BRIEF: In the Vaucluse diary, edit the passage starting at "One day melts" and ending at "including a grandparent." so that "dinner" takes the place of "lunch", and write out the edited passage.

VAUCLUSE DIARY

Wednesday 29 April 2020

A nail-biting storm of hail and rain two nights ago—nail-biting because, is the roof going to leak again?—and an overnight solid downpour yesterday, clearing up in the afternoon in time for our usual walk: down to the cemetery, up the trail along the stream, cross the stream, follow the path that rises gradually to the valley called ‘L’aube’, which used to be full of vegetable plots, because there are numerous natural springs up there, but is now mostly going wild, with remnants of quince trees, cherries, a persimmon we haven’t found yet, but know it’s there—and lots of broom taking over, also some beehives up at the road, where we mostly turn back, since we’ve been out for half an hour, probably gone further than the allowed 1 km, and it will take us half an hour to retrace our footsteps, through field and wood again. Occasionally we cross the road, continue up another trail to the top of the mountain called Pied Porcher, but a little warily, because 1) the gendarmes, we are told, patrol the village and its surroundings 3 times a day; and 2) my sneakers’ treads are smooth, and if I twist something sliding downhill in scree and need to be rescued it would be very embarrassing. Clearly I need new shoes, but where would I find those right now?

However, our PM announced new measures, easing confinement after May 11th, including the possibility in regions without too many cases of the virus of going 100 km without a permission slip (one writes this ‘attestation’ oneself, and one is supposed to write a new one every time one leaves one’s house). This region doesn’t have a lot of cases, and so, if we are good, hopefully we will be among the fortunate. But it does eliminate the possibility of returning to Paris, should we want to (to return the car we rented for a month two months ago?), and as for returning to the Bay Area (our tickets are for mid-June) that is looking improbable. I see today on the Stanford University Covid update that the university is going to try to get researchers back to work, but still hasn’t made plans for Fall Quarter. How oh how will they get the students safely back on campus?

One day melts into the next and changes little. It’s time for lunch: homemade potato puree with cream and butter, some meat/spinach thingies the local butcher makes, a salad, cheese, fruit, wine…I know, I know, this doesn’t sound like a bad life, and it isn’t. I have a friend in Paris who would give anything to get out of the city and walk in the woods or fields for a few days, and yesterday I heard from a friend in Turkey, who went from a fellowship to work in the poetry archives in Dublin home to Turkey where he is confined in a house in a city with five other people, including a grandparent.

GIVEN ENTRIES:

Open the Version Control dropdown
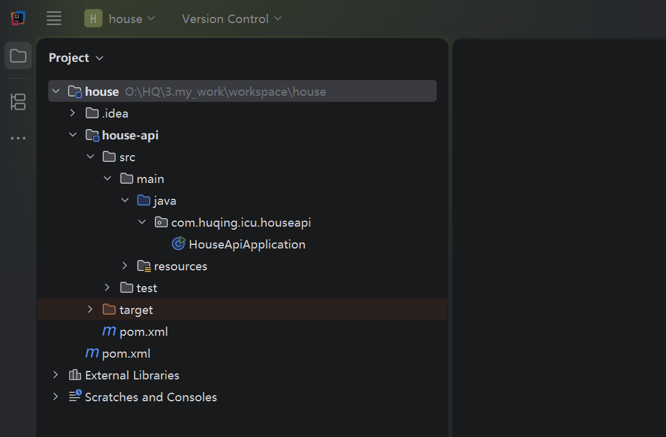666x437 pixels. [232, 19]
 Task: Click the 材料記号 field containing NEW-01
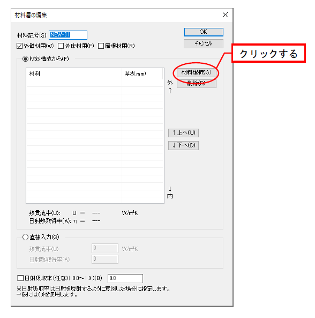[x=68, y=35]
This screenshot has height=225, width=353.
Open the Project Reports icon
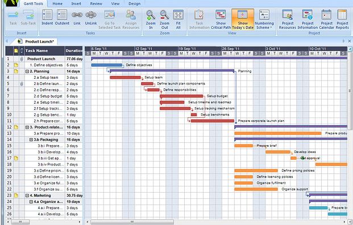(342, 15)
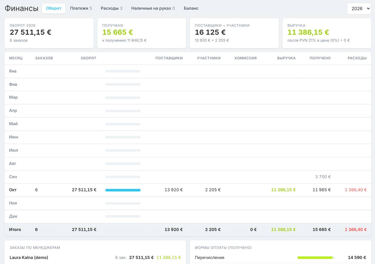Open manager Laura Kalna (demo)
375x264 pixels.
pyautogui.click(x=29, y=257)
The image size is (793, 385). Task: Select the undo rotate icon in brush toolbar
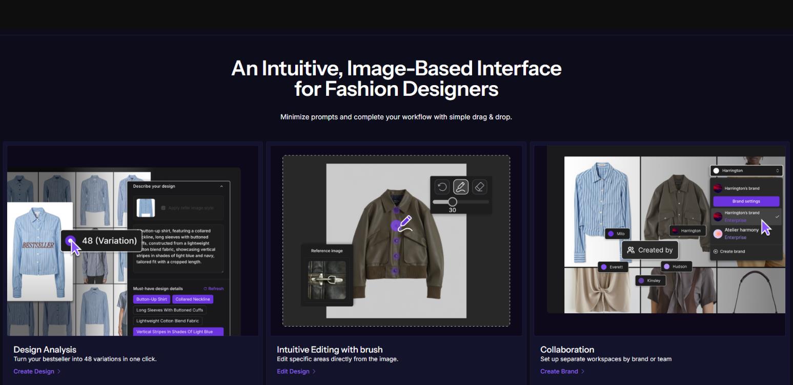point(442,187)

EXERCISE RESULT:
One day melts into the next and changes little. It’s time for dinner: homemade potato puree with cream and butter, some meat/spinach thingies the local butcher makes, a salad, cheese, fruit, wine…I know, I know, this doesn’t sound like a bad life, and it isn’t. I have a friend in Paris who would give anything to get out of the city and walk in the woods or fields for a few days, and yesterday I heard from a friend in Turkey, who went from a fellowship to work in the poetry archives in Dublin home to Turkey where he is confined in a house in a city with five other people, including a grandparent.